The first variable tells mpicxx to use nvcc_wrapper as the underlying compiler, and the second variable tells nvcc_wrapper which host compiler to use (note: nvcc fails when using a host compiler newer than 4.8.x due to some incorrect parsing of some the standard library headers). The third variable is for UVM (which the Tpetra stack in Trilinos currently requires) and forces a fence after each kernel launch. If it is not possible to redefine the compiler used by MPI, forego the use of the MPI compiler wrappers and set the MPI includes/libraries directly, or recompile the MPI library with nvcc_wrapper (if possible).
Below is a CMake configure script fragment to then configure Trilinos:
-DCMAKE_CXX_COMPILER=/<Mpath>/bin/mpicxx \
-DCMAKE_C_COMPILER=/<Mpath>/bin/mpicc \
-DCMAKE_Fortran_COMPILER=/<Mpath>/bin/mpif77 \
-DCMAKE_CXX_FLAGS="-g -lineinfo -Xcudafe \
--diag_suppress=conversion_function_not_usable -Xcudafe \
--diag_suppress=cc_clobber_ignored -Xcudafe \
--diag_suppress=code_is_unreachable" \
-DTPL_ENABLE_MPI=ON \
-DTPL_ENABLE_CUDA=ON \
-DKokkos_ENABLE_Cuda=ON \
-DKokkos_ENABLE_Cuda_UVM=ON \
where Mpath is the path to the base of the OpenMPI installation to use for the build.

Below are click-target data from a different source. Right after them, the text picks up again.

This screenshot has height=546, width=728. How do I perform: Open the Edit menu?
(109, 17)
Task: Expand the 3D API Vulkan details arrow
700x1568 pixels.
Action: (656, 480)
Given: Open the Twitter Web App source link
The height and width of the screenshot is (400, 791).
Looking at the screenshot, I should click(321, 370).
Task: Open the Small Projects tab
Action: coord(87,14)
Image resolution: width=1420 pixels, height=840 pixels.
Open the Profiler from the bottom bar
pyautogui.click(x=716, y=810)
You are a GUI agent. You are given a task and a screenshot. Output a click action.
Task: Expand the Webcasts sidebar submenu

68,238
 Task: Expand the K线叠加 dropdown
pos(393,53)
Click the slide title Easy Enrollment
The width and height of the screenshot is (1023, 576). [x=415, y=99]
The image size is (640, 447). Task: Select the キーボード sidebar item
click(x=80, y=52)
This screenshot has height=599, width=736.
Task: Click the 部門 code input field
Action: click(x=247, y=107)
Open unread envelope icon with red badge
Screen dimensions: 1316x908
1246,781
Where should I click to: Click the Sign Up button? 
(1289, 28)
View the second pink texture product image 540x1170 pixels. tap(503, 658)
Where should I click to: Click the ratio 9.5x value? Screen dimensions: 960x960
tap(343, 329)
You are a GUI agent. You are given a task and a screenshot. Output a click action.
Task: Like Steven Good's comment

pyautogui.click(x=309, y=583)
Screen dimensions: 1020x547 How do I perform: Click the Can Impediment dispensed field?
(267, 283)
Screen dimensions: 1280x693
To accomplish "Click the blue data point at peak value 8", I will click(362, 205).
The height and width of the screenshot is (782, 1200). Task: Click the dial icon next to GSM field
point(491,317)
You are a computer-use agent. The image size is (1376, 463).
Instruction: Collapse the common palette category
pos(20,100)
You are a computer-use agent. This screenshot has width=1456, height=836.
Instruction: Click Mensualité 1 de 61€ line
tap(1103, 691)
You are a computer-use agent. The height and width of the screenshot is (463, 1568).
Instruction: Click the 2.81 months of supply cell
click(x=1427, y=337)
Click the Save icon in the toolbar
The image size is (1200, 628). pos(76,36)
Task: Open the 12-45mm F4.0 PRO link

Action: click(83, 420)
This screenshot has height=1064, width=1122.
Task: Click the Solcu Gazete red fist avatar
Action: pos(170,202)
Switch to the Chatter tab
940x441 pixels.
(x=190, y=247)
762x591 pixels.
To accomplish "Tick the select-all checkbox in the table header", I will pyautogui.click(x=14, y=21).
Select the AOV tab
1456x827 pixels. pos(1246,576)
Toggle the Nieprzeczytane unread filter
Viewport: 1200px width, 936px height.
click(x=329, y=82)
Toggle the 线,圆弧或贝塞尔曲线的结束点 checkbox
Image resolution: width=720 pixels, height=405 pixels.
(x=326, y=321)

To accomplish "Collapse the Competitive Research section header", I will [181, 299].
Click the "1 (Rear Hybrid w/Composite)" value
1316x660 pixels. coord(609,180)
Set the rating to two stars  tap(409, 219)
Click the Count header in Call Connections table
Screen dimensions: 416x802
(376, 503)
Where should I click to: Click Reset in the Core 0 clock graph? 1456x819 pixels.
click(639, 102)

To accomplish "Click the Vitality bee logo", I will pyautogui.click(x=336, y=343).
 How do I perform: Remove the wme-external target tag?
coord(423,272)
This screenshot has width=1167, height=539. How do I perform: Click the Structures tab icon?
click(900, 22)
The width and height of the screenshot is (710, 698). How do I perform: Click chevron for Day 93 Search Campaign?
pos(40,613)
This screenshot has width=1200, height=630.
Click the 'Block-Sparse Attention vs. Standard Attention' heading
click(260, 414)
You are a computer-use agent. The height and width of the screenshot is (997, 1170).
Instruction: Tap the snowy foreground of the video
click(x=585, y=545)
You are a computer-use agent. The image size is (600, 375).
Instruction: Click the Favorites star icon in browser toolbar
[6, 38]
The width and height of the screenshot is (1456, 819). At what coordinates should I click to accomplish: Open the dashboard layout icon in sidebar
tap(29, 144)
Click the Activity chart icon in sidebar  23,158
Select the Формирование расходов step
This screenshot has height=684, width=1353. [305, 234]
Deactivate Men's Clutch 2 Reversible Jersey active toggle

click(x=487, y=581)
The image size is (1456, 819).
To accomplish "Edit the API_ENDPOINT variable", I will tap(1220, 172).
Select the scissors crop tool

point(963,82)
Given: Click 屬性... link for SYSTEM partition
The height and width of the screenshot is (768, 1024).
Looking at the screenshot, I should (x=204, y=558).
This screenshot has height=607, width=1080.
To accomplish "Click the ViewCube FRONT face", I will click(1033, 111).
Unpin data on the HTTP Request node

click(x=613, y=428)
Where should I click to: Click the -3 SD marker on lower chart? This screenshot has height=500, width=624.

The CMAKE_CXX_FLAGS line adds some nvcc_wrapper commandline arguments to disable some superfluous warnings generated by nvcc.
Note that this process generally works when compiling Kokkos, Tpetra, and the Tpetra-based solvers in Trilinos. However there are packages in Trilinos that nvcc fails to compile due to bugs in nvcc. These issues are being addressed but are not yet resolved.